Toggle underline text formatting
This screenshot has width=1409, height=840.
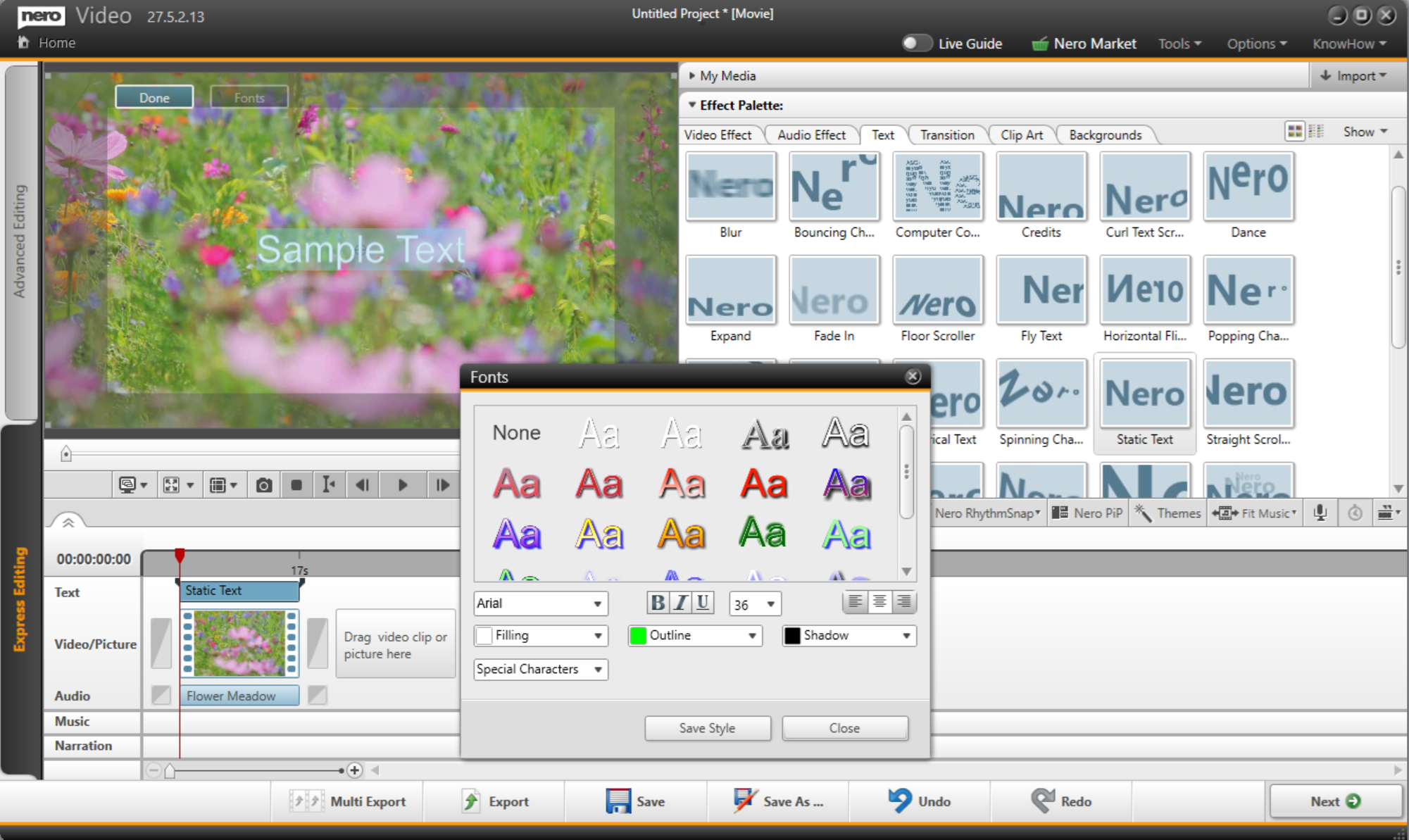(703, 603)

---

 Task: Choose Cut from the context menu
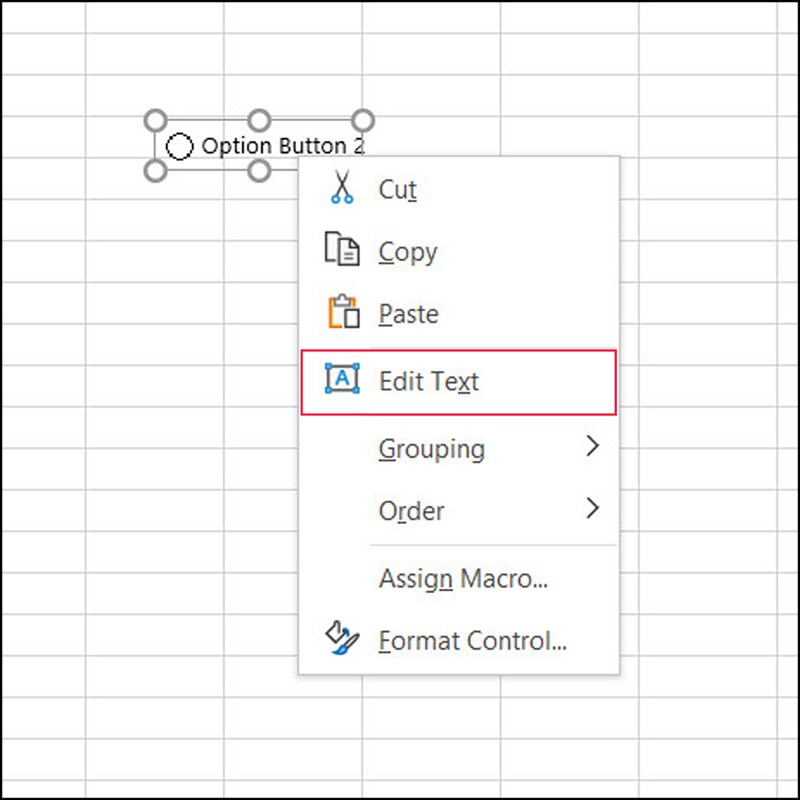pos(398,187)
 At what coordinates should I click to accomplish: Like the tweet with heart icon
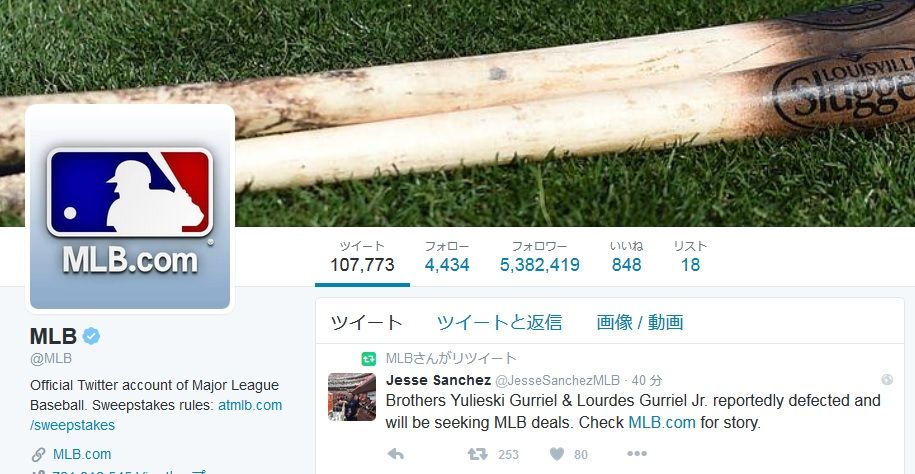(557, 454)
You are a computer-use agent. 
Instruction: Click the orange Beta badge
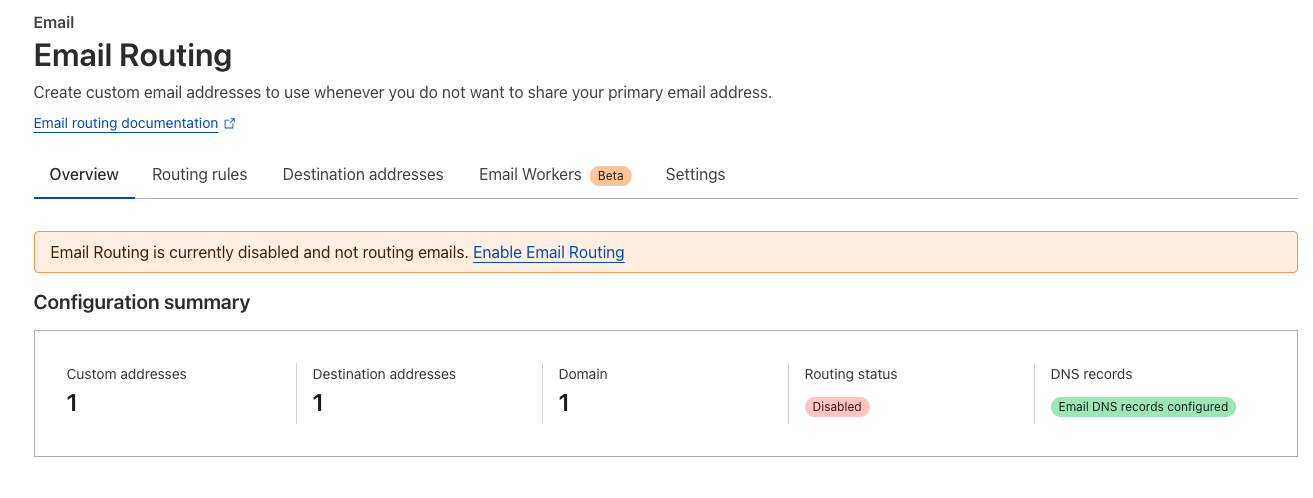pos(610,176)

---

__WHAT IS REQUIRED__. Put the stretch of the records from the line containing "At what coordinates" through the line containing "pos(610,176)" into a Markdown table with the columns Row and Line, skipping blank lines. Leave the pictures out of the table.

__FULL SOLUTION__.
| Row | Line |
|---|---|
| 1 |  At what coordinates should I click to accomplish: Like the tweet with heart icon |
| 2 | (557, 454) |
| 3 | You are a computer-use agent.  |
| 4 | Instruction: Click the orange Beta badge |
| 5 | pos(610,176) |